Summary: Researchers discovered a way to reactivate dormant cells in the retina of mice to restore vision, without the need for transplantation.
The team discovered dormant glial cells can be transformed into cells sharing properties with cone photoreceptors, which enable color perception, reading and driving.
The approach, which uses two genes to transform Müller cells into retinal neurons, could offer new hope for developing regenerative therapies to replace lost cells in retinal degeneration.
Researchers at the Université de Montréal have discovered a new way to potentially restore vision in patients suffering from degenerative retinal disease.
The research team found that dormant glial cells in the retina can be induced to transform into cells sharing some properties with cone photoreceptors, which enable color perception, reading and driving.
The approach uses two genes to transform Müller cells into retinal neurons, offering new hope for developing regenerative therapies that could replace lost cells in retinal degeneration.
Source: University of Montreal
Published this week in Proceedings of the National Academy of Sciences, the research was led by UdeM medical professor Michel Cayouette, director of cellular neurobiology research at the UdeM-affiliated Montreal Clinical Research Institute.
His research team discovered that cells that lie dormant in the retina (glial cells) can be induced to transform into cells sharing some properties with cone photoreceptors, which allow people to do things like perceive colors, read and drive.
Inherited retinal degenerations are caused by the loss of light-sensitive cells in the retina at the back of the eye. When these cells degenerate due to disease, they are not replaced and the patient suffers vision loss that can progress to total blindness.
Although various approaches such as gene therapy exist that offer hope of slowing or blocking the progression of photoreceptor cell loss, these techniques cannot restore lost cells and are therefore not useful for patients at the advanced stages of the disease.

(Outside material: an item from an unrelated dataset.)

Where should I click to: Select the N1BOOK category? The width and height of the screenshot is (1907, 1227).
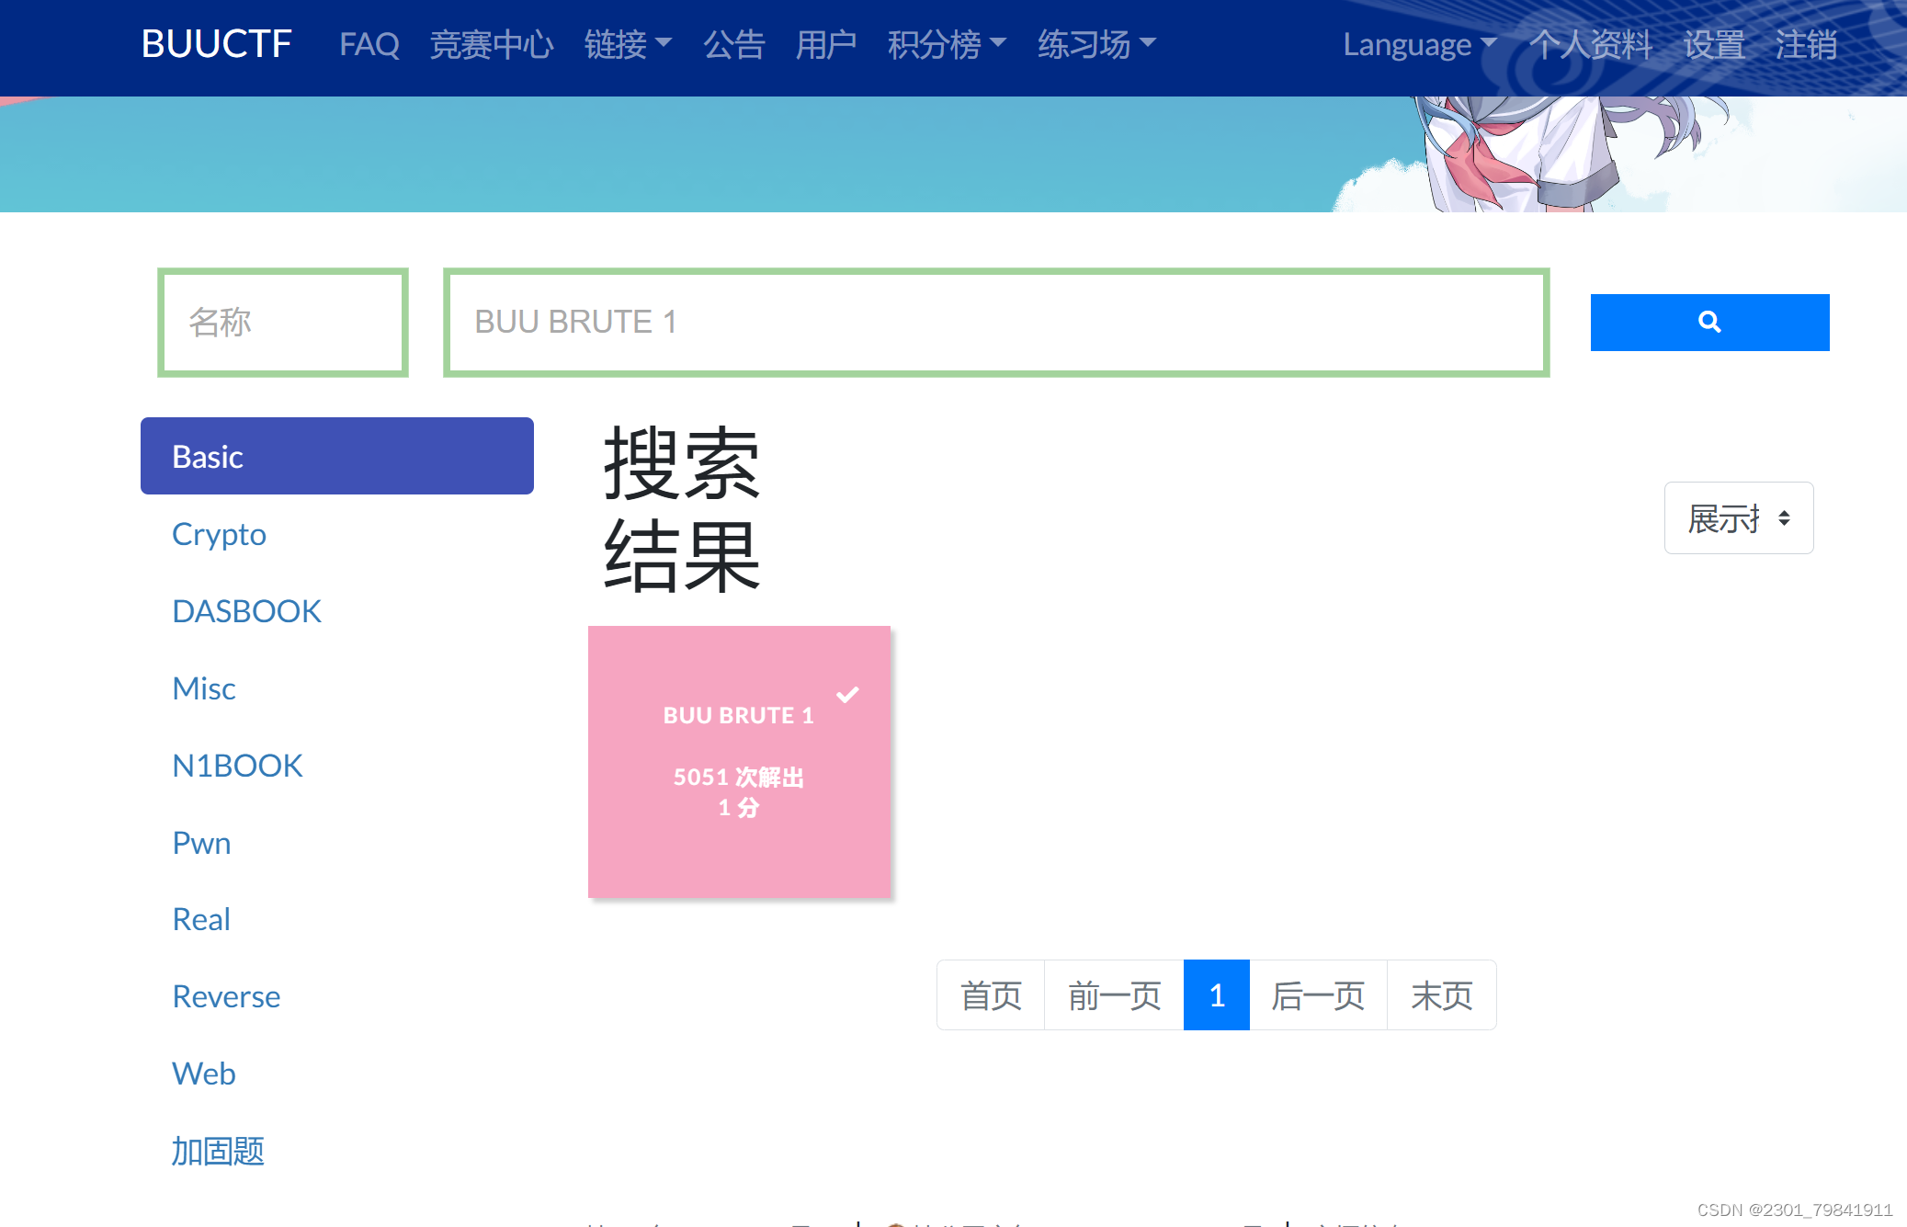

Hence the urgent need to develop regenerative therapies that could replace the lost cells and restore vision. One promising avenue would be to use stem cells to generate photoreceptors that could be transplanted into a patient’s eye, but this technology now faces major challenges that are slowing its being used in clinical practice.
In an approach that circumvents the need for transplantation, Cayouette’s team found a way to reactivate dormant cells in the retina and transform them into neural-like cells that could ultimately be used to replace cells lost in retinal degeneration.
“We have identified two genes that, when expressed in these dormant cells called Müller cells, can convert them into retinal neurons,” said the study’s first author Camille Boudreau-Pinsonneault, who recently earned her Ph.D. at UdeM for this breakthrough.
“What’s interesting is that these Müller cells are known to reactivate and regenerate retina in fish,” she said. “But in mammals, including humans, they don’t normally do so, not after injury or disease. And we don’t yet fully understand why.”
Co-author Ajay David, a doctoral student in Cayouette’s lab, lauded “this exciting advance over cell transplantation,” saying “we may one day be able to take advantage of the cells that are normally present in the retina and stimulate them to regenerate retinal cells lost to pathological conditions and to restore vision.”
Building on their success, the scientists now plan to perfect the effectiveness of this technique and find a way to promote full maturation of cells into cone photoreceptors that could restore vision.
Direct neuronal reprogramming by temporal identity factors
Temporal identity factors are sufficient to reprogram developmental competence of neural progenitors and shift cell fate output, but whether they can also reprogram the identity of terminally differentiated cells is unknown.
To address this question, we designed a conditional gene expression system that allows rapid screening of potential reprogramming factors in mouse retinal glial cells combined with genetic lineage tracing.
Using this assay, we found that coexpression of the early temporal identity transcription factors Ikzf1 and Ikzf4 is sufficient to directly convert Müller glial (MG) cells into cells that translocate to the outer nuclear layer (ONL), where photoreceptor cells normally reside. We name these “induced ONL (iONL)” cells.
Using genetic lineage tracing, histological, immunohistochemical, and single-cell transcriptome and multiome analyses, we show that expression of Ikzf1/4 in MG in vivo, without retinal injury, mostly generates iONL cells that share molecular characteristics with bipolar cells, although a fraction of them stain for Rxrg, a cone photoreceptor marker.
Furthermore, we show that coexpression of Ikzf1 and Ikzf4 can reprogram mouse embryonic fibroblasts to induced neurons in culture by rapidly remodeling chromatin and activating a neuronal gene expression program.
This work uncovers general neuronal reprogramming properties for temporal identity factors in terminally differentiated cells.